Early life adverse experiences and the effect on parenting stress and schizotypal symptoms

Doctoral thesis OPEN
Hugill, Melanie ; Fletcher, Ian ; Berry, Katherine (2016)
  • Publisher: Lancaster University

A robust amount of research indicates that childhood adverse experiences can have a detrimental impact on later relational experiences and mental health as an adult. Adverse childhood experiences, such as childhood sexual abuse (CSA), or other interpersonal traumas can affect the formation of secure attachments to caregivers. These insecure attachment styles persist into adulthood, affecting all subsequent relationships including that between parent and child. This thesis firstly examines the relationship between CSA and later parenting stress in a systematic literature review. The results indicate there is no strong, consistent evidence of a direct association between CSA and later parenting stress. However, it is suggested that contact-only CSA may produce a significant association with parenting stress and that studies including both contact and non-contact CSA may need larger sample sizes to detect smaller effects. Additionally, an indirect relationship between CSA and parenting stress through current level of depression is proposed. The review highlighted that clearer definitions of CSA and use of properly validated questionnaires are essential to progress this field of research and enable generalisability of results. The aim of the second paper was to investigate associations between attachment, parenting and schizotypy in a non-clinical sample.
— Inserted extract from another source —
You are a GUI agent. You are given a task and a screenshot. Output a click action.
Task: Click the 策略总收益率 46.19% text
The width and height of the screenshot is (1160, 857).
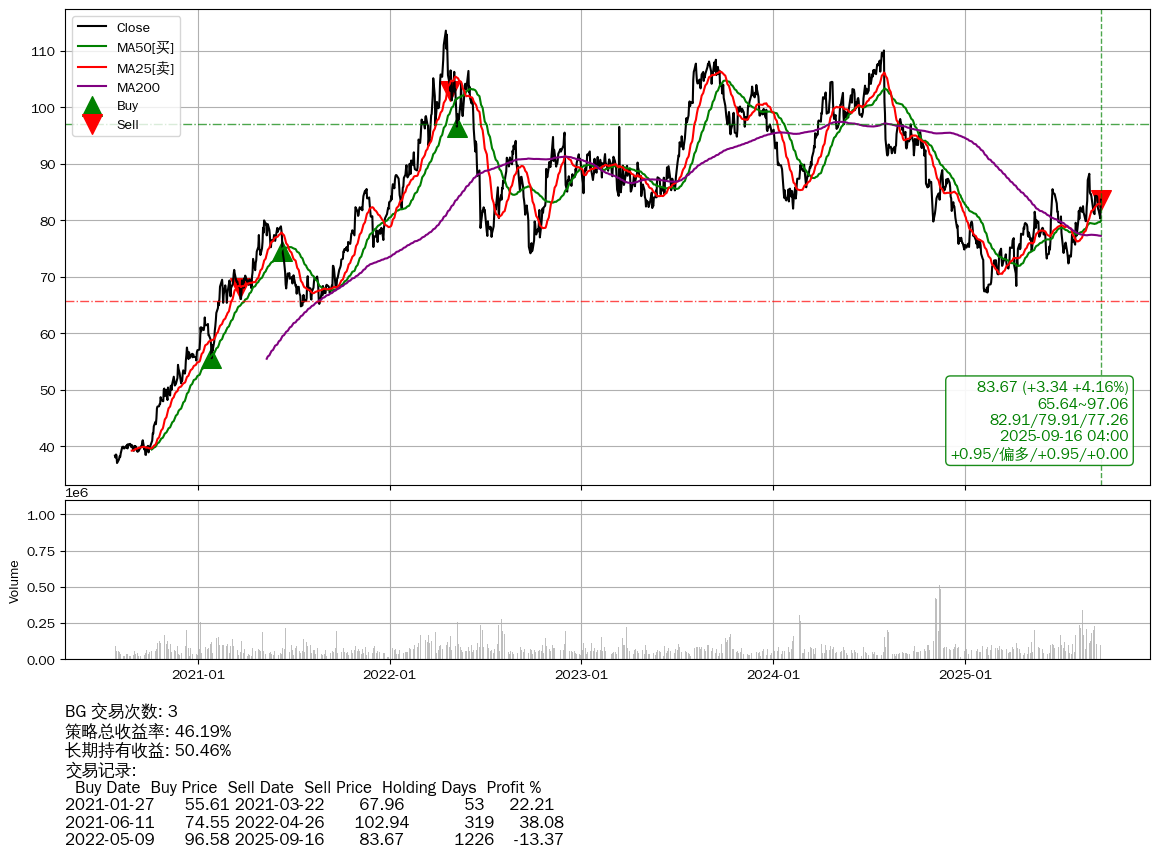[148, 731]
Participants (N = 134) completed self-report measures online and hypotheses were tested using correlation and mediation analysis. Results found that parenting stress mediated the association between attachment anxiety/avoidance and schizotypy, though parenting competence was not significant as a mediator in a parallel model. Childhood trauma was associated with schizotypy and attachment but was not associated with parenting variables, preventing inclusion in mediation analysis. The study adds to the understanding of what may exacerbate schizotypal symptoms in the first 12 months postpartum as parental attachment insecurity and parental stress together predicted elevated self-reported experiences of schizotypal symptoms in this period.